_Instructions for the task_
Pictures excluded, please retype exactly the lines from the start of the data through the line that contains "Task: Click the 40.5 height dimension", both ends kept, and nothing beyond them.

_Data in this exercise_
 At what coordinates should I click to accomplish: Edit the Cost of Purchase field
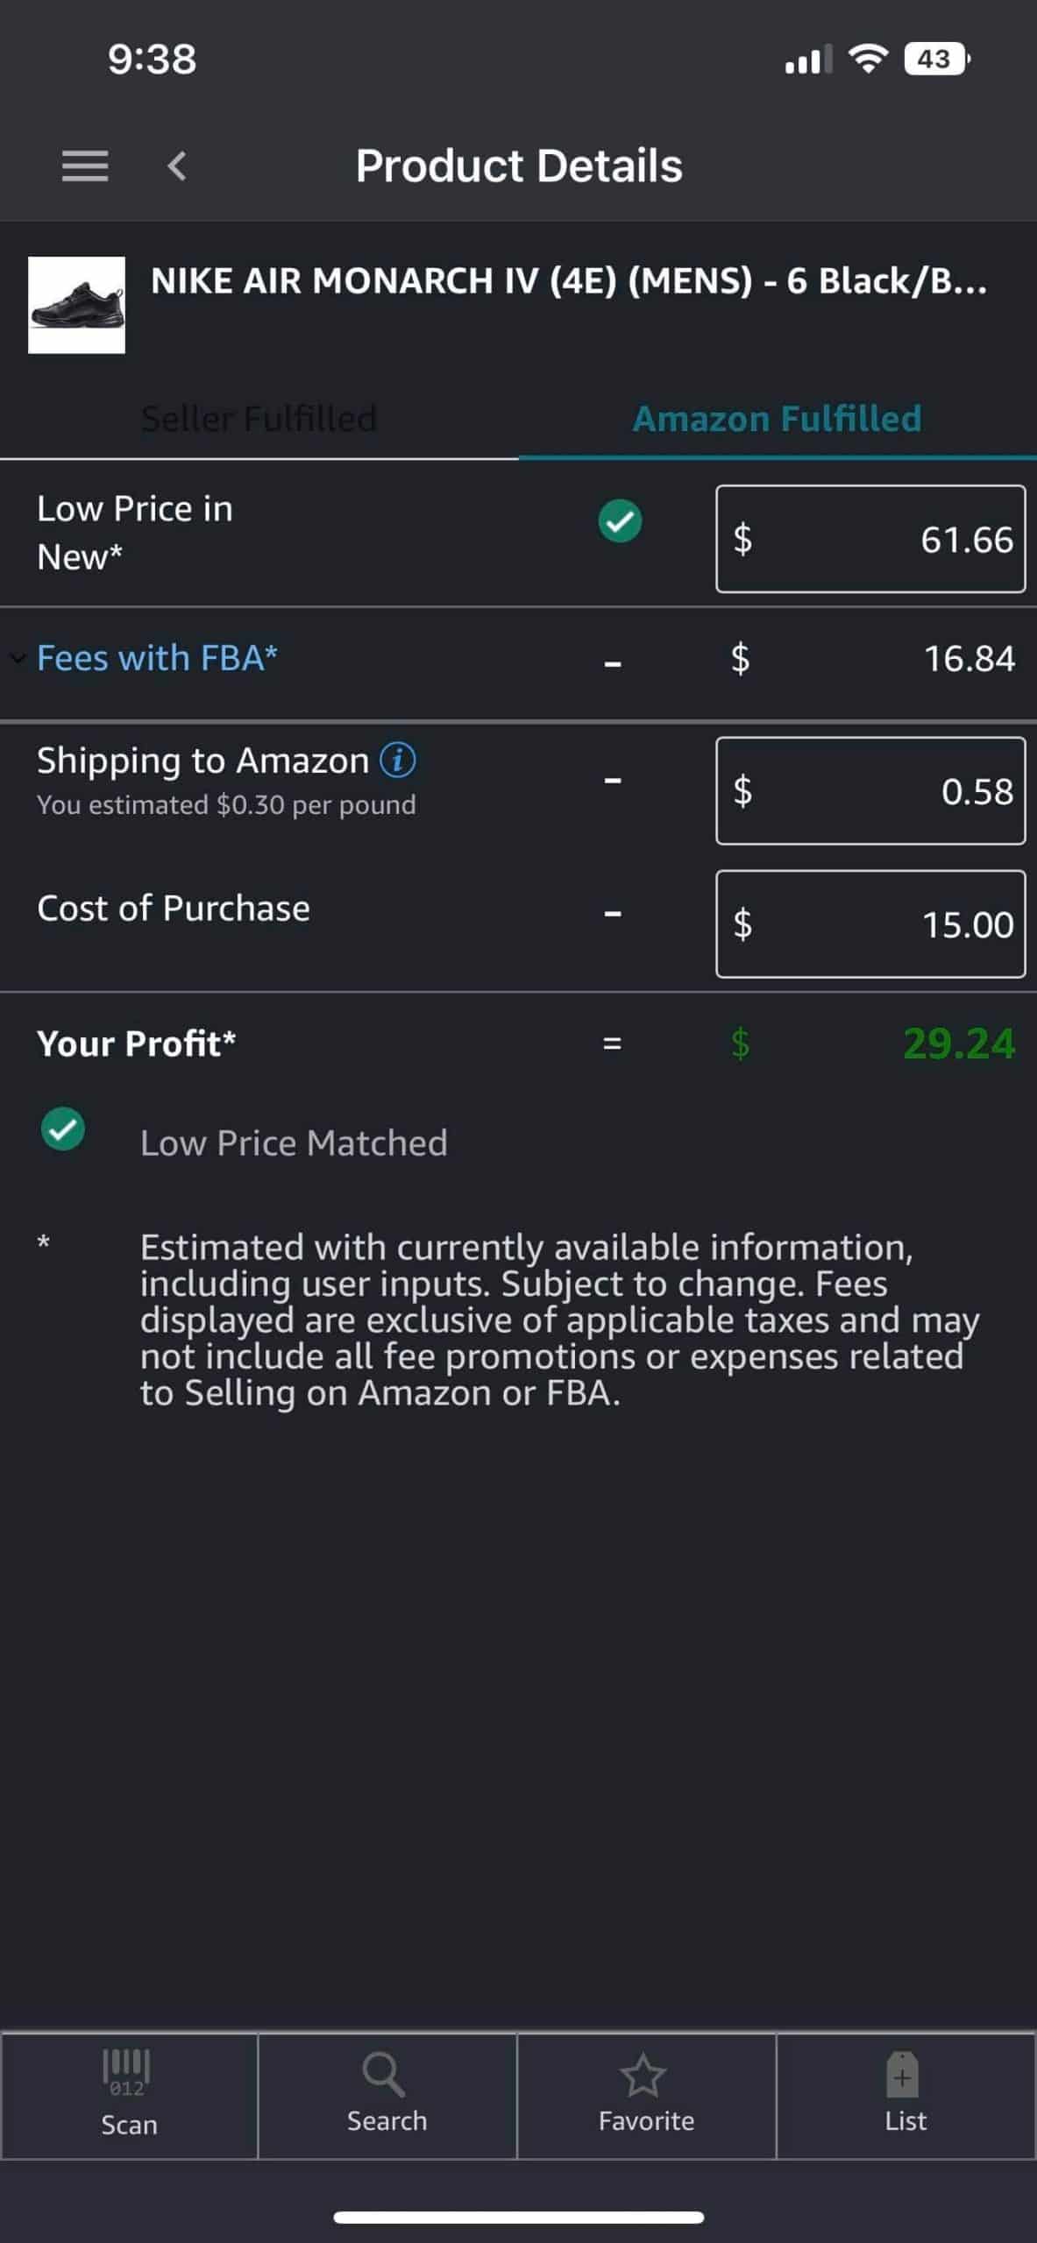coord(870,924)
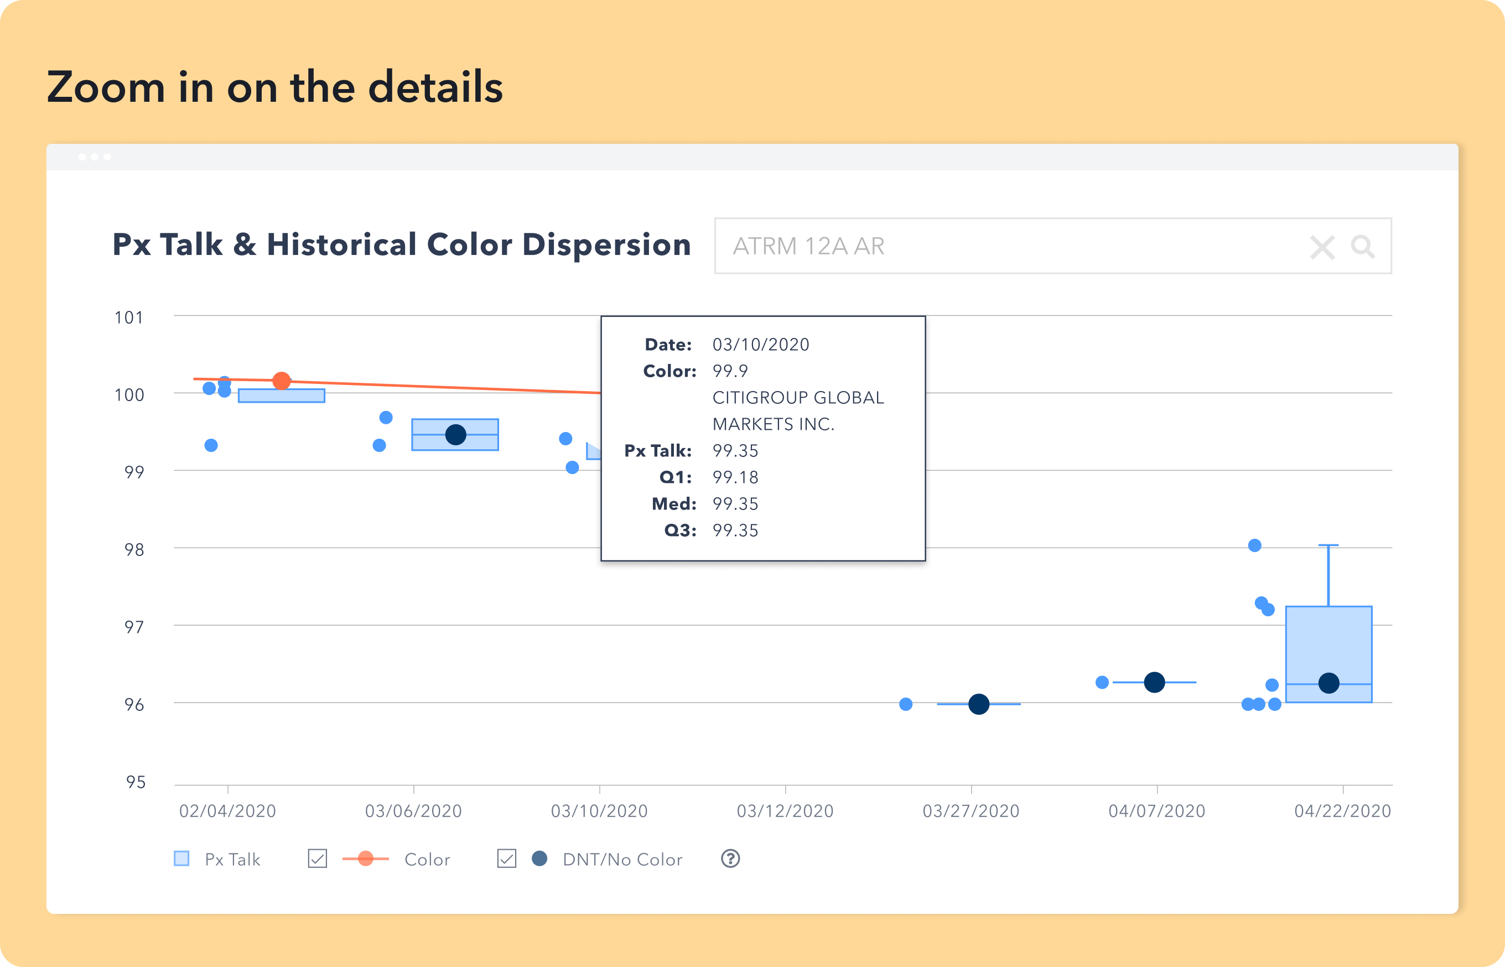
Task: Select the topmost blue dot near 98
Action: (1254, 545)
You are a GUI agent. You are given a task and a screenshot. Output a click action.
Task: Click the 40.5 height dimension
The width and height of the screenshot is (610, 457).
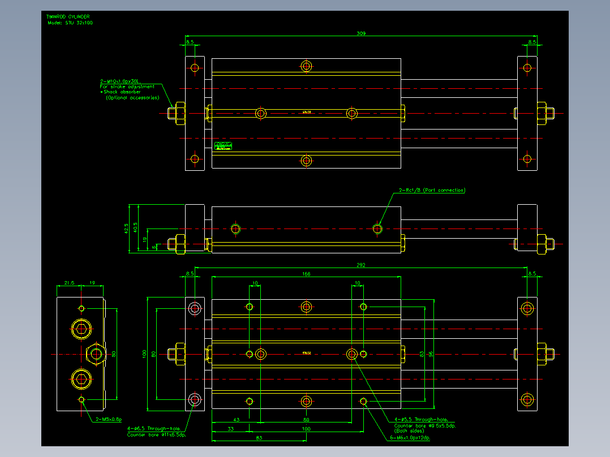[x=135, y=227]
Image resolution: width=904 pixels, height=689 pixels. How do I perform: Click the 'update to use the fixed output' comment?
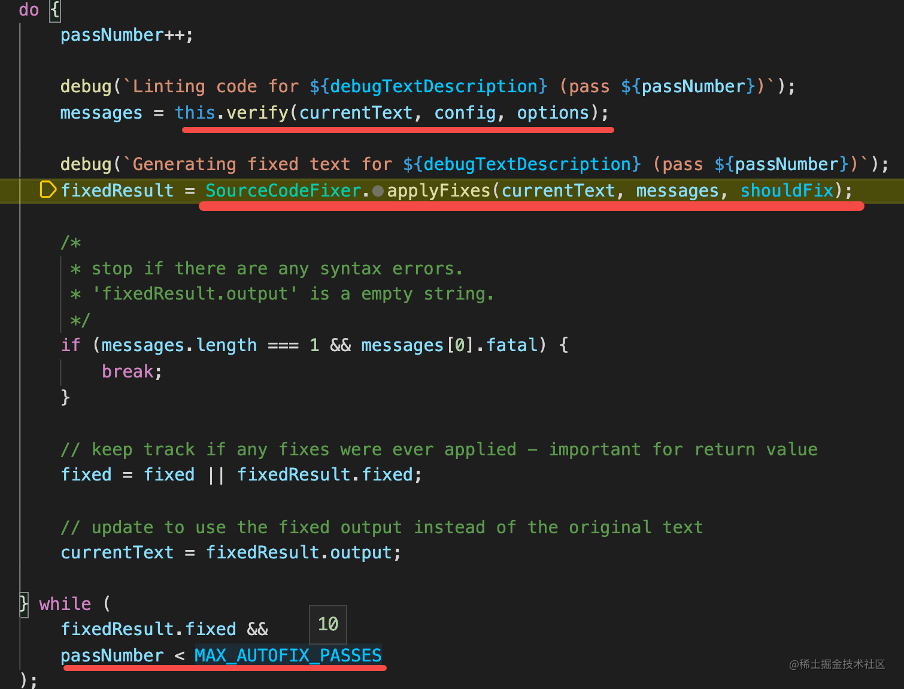click(381, 527)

_Completed task_
 At what coordinates should I click to accomplish: Edit the Cost of Purchase field
coord(870,924)
Task: Select the topmost blue dot near 98
Action: (1254, 545)
You are a GUI agent. You are given a task and a screenshot. Output a click action.
Task: Click the 40.5 height dimension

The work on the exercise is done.